Dans la ville de Kananga, l’automédication gagne du terrain chez de nombreux jeunes qui, pour soulager rapidement une douleur ou un malaise, consomment des médicaments sans prescription médicale. Une pratique qui paraît anodine, mais qui représente un véritable danger pour la santé.
Cette habitude s’explique notamment par la difficulté d’accès aux soins de santé, le manque de moyens financiers ainsi que la facilité d’obtenir certains médicaments sans ordonnance. À cela s’ajoutent l’influence de l’entourage et les conseils diffusés sur les réseaux sociaux, qui poussent plusieurs jeunes à se traiter eux-mêmes sans consultation médicale.
Selon Dr Célestin Tshindumba Beya, l’automédication constitue une pratique risquée puisqu’elle s’effectue sans diagnostic médical préalable.
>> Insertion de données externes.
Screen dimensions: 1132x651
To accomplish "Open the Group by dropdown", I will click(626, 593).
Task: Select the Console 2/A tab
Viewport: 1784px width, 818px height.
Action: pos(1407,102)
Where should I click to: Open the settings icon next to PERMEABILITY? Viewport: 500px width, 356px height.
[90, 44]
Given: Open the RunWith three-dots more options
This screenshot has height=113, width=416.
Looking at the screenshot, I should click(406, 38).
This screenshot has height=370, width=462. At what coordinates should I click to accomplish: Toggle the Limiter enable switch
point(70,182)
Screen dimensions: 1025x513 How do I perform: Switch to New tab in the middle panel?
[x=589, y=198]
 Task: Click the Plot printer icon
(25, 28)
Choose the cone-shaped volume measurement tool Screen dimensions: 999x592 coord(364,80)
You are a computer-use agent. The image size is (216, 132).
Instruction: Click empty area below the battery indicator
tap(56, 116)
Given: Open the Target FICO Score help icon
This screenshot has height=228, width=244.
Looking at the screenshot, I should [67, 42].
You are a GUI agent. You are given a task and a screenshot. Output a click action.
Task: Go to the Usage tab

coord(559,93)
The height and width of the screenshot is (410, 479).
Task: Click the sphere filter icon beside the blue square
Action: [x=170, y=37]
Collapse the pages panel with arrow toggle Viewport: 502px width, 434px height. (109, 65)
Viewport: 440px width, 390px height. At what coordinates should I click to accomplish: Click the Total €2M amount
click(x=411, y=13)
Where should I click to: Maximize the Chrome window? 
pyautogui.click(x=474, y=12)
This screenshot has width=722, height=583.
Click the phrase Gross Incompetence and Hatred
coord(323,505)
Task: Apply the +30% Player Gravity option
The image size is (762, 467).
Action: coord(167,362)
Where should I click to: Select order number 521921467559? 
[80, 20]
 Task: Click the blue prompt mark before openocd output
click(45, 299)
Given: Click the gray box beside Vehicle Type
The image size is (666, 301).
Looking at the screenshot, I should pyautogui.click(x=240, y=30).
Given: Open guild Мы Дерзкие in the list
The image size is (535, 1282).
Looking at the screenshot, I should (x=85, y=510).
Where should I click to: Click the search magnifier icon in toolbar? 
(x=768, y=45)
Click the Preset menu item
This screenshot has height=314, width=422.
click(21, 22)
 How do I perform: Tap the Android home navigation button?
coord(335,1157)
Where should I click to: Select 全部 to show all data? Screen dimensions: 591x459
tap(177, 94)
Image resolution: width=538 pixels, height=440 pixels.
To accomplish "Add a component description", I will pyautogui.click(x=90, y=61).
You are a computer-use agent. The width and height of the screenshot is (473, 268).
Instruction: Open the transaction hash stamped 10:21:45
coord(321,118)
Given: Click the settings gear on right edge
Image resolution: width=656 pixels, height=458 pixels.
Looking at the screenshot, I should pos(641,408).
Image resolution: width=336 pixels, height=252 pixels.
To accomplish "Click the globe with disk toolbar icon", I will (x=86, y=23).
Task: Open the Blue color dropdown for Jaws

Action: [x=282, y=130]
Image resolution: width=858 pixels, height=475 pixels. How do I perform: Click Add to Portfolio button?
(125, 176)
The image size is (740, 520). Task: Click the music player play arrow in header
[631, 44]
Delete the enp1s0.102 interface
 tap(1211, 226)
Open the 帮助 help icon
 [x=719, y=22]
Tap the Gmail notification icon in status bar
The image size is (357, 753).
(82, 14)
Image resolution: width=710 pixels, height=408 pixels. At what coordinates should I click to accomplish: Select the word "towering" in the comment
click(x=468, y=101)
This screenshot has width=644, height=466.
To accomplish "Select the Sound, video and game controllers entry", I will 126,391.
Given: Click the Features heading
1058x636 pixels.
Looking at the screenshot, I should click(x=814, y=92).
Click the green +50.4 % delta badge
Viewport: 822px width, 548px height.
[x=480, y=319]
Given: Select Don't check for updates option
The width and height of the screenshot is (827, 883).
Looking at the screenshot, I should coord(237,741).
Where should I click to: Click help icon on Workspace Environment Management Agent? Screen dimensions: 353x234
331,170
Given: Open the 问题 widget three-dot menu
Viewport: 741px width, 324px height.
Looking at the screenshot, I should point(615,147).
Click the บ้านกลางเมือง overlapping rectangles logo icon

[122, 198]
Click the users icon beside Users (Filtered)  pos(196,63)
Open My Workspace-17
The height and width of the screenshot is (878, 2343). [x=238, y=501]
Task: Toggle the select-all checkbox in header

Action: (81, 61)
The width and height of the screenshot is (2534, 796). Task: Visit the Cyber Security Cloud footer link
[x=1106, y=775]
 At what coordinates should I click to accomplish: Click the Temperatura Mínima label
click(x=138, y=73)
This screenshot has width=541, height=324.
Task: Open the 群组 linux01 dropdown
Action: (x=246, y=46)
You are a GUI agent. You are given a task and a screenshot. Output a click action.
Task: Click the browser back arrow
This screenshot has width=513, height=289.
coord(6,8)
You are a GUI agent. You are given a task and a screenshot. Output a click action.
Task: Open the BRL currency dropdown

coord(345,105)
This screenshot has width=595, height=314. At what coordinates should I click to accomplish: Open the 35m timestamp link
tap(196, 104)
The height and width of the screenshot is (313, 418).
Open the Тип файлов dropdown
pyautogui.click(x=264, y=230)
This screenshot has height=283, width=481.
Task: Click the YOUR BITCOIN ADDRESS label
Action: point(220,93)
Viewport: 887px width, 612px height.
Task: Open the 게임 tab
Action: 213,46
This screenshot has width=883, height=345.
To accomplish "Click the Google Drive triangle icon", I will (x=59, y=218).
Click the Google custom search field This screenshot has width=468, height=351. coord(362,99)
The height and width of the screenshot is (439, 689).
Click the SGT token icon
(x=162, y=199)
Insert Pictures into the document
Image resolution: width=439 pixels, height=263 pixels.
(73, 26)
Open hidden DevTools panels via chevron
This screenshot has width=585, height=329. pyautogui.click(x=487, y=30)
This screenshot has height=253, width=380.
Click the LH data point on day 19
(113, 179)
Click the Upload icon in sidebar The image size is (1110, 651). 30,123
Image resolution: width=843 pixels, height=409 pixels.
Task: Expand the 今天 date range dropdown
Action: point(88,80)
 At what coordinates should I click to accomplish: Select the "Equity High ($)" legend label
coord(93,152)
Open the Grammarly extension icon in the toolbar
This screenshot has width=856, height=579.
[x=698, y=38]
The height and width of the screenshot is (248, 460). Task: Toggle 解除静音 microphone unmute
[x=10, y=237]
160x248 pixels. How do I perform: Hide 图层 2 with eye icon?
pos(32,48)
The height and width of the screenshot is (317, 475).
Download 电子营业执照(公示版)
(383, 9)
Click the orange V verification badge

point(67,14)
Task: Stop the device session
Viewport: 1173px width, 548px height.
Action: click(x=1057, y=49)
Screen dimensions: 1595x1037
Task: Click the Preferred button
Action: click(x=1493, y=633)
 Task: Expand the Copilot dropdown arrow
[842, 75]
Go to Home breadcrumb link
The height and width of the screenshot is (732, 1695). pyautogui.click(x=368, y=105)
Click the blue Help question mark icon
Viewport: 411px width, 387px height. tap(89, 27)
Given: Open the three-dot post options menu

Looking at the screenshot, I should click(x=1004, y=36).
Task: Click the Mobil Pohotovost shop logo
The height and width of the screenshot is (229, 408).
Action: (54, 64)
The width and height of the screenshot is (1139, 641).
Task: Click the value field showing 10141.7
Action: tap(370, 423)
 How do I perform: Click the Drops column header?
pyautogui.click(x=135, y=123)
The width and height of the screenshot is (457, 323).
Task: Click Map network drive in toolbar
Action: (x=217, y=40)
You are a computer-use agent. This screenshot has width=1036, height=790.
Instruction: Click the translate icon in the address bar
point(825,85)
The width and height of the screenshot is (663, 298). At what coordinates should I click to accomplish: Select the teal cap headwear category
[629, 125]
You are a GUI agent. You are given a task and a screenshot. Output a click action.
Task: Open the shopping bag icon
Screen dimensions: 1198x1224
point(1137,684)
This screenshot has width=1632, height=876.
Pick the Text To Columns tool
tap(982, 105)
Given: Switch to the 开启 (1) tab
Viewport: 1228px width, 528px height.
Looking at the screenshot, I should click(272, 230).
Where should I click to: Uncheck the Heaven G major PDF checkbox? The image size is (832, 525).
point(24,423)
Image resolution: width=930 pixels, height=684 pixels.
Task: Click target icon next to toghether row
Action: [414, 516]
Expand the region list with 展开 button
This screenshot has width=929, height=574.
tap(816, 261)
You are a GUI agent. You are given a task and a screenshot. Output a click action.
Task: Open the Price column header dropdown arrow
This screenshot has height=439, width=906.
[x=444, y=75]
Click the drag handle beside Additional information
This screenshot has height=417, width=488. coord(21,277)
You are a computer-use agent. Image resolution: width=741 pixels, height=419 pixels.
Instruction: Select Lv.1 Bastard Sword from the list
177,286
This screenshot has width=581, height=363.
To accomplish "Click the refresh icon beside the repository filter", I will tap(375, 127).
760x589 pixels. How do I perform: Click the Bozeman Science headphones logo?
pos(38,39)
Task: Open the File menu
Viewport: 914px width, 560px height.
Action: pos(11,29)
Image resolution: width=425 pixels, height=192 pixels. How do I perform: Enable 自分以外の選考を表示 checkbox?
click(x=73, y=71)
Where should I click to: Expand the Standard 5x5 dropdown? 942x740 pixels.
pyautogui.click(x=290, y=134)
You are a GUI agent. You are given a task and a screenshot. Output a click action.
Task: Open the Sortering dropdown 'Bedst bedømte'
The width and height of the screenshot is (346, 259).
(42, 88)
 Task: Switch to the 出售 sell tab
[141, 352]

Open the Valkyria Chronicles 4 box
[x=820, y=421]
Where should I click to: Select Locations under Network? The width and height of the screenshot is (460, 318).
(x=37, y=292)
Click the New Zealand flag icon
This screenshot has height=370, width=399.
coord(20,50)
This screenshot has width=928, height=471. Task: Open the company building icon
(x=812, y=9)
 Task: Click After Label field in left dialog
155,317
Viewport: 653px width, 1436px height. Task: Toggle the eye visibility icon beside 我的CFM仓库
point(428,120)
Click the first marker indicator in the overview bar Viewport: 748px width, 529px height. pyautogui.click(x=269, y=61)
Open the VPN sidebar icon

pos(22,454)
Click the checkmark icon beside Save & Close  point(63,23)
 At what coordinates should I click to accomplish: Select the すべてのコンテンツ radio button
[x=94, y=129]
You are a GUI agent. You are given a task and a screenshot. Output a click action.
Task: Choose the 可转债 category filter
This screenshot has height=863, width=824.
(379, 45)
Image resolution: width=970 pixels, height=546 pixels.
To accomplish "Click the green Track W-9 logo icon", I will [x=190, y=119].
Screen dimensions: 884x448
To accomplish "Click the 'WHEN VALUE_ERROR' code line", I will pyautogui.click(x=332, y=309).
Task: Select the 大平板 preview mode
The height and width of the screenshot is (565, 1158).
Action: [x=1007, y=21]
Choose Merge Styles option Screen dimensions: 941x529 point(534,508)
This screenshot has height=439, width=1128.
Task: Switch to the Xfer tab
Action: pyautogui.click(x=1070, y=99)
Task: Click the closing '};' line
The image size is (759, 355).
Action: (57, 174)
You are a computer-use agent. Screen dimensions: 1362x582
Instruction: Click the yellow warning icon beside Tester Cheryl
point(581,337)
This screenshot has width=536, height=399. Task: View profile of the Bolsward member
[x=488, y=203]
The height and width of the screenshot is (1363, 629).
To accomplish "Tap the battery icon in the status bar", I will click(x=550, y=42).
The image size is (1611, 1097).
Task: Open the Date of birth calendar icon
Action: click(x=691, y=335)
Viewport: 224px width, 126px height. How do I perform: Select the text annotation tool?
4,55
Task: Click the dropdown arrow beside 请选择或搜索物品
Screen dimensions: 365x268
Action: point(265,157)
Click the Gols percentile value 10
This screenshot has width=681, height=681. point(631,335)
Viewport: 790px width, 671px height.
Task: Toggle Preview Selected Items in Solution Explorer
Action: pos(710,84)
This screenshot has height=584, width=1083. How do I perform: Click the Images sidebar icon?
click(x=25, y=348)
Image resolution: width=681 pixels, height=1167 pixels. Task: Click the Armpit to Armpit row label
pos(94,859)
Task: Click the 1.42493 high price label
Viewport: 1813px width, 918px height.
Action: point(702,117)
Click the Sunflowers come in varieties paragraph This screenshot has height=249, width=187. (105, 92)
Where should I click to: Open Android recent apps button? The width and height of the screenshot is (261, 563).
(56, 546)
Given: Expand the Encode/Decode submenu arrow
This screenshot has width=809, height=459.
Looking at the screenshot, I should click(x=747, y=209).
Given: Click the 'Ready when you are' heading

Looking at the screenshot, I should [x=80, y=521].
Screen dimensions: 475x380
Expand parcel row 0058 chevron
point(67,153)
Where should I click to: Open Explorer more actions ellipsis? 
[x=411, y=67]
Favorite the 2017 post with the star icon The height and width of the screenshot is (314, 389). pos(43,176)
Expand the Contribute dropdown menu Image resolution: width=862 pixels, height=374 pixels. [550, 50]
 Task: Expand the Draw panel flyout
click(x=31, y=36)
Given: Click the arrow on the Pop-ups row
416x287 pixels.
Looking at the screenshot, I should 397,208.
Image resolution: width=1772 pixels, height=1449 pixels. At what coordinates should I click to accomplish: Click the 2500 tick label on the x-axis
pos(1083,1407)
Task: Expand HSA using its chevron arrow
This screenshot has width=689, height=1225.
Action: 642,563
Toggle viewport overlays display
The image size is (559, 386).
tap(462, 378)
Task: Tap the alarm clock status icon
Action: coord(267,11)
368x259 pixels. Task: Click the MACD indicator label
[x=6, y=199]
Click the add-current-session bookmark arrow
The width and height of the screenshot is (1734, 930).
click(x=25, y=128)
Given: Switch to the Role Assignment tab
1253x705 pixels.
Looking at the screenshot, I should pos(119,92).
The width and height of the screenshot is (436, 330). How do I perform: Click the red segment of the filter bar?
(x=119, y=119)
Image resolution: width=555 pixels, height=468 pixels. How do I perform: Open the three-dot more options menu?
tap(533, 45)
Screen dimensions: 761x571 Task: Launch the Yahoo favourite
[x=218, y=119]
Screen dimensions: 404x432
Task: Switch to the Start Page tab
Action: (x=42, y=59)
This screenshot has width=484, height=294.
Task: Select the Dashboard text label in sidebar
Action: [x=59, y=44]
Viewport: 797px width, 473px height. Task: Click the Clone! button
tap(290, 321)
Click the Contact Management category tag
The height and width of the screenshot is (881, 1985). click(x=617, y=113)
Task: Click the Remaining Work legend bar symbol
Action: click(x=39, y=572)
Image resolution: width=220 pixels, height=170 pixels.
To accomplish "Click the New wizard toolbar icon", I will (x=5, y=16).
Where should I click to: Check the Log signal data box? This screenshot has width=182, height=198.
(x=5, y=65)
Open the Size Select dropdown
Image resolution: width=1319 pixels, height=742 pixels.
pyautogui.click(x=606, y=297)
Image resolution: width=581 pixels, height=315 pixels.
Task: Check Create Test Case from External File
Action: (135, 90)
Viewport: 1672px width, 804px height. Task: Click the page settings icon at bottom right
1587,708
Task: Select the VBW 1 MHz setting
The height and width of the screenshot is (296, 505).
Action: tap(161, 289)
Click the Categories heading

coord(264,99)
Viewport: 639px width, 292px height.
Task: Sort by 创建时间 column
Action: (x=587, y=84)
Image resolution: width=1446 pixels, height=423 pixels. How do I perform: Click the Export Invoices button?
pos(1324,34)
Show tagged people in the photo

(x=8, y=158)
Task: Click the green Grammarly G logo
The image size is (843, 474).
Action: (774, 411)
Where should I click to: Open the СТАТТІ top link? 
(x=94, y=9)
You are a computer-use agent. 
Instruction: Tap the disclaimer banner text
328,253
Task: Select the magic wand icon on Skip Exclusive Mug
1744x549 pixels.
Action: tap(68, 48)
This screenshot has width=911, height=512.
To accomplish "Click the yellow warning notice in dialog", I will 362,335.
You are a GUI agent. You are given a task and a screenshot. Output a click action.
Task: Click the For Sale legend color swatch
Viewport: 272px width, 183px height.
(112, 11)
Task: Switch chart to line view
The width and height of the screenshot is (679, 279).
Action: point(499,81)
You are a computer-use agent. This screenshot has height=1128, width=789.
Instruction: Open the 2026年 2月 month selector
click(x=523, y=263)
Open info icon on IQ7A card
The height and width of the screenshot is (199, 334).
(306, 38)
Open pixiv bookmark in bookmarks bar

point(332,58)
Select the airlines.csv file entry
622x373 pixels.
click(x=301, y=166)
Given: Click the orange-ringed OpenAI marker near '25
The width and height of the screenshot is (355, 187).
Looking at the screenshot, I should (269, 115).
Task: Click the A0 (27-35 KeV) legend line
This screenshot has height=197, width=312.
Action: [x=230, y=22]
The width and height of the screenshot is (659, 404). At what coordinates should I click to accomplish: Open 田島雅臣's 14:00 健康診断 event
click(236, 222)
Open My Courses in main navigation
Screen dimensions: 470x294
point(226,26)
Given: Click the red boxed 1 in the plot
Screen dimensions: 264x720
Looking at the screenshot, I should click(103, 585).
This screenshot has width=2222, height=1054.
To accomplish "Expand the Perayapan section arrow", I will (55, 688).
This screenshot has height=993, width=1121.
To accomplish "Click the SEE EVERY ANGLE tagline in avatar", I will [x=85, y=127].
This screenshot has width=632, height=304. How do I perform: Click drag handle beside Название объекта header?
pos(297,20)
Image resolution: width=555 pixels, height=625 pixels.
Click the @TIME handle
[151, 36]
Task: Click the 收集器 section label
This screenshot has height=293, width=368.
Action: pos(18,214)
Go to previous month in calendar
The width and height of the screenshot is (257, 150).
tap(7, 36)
Il explique que de nombreux jeunes ignorent les doses appropriées ainsi que les effets secondaires des médicaments qu’ils consomment.
Parmi les produits les plus utilisés figurent le paracétamol, l’ibuprofène et les Ibucaps. Pris de manière excessive ou associés sans contrôle médical, ces médicaments peuvent provoquer de graves conséquences, notamment l’insuffisance rénale, des troubles digestifs, des lésions de l’estomac, des ulcères et parfois des intoxications sévères.
Face à cette situation, le spécialiste appelle les jeunes à la prudence et recommande de toujours consulter un professionnel de santé avant toute prise de médicament. Il insiste sur le fait que l’automédication peut transformer une douleur bénigne en un problème de santé grave et durable.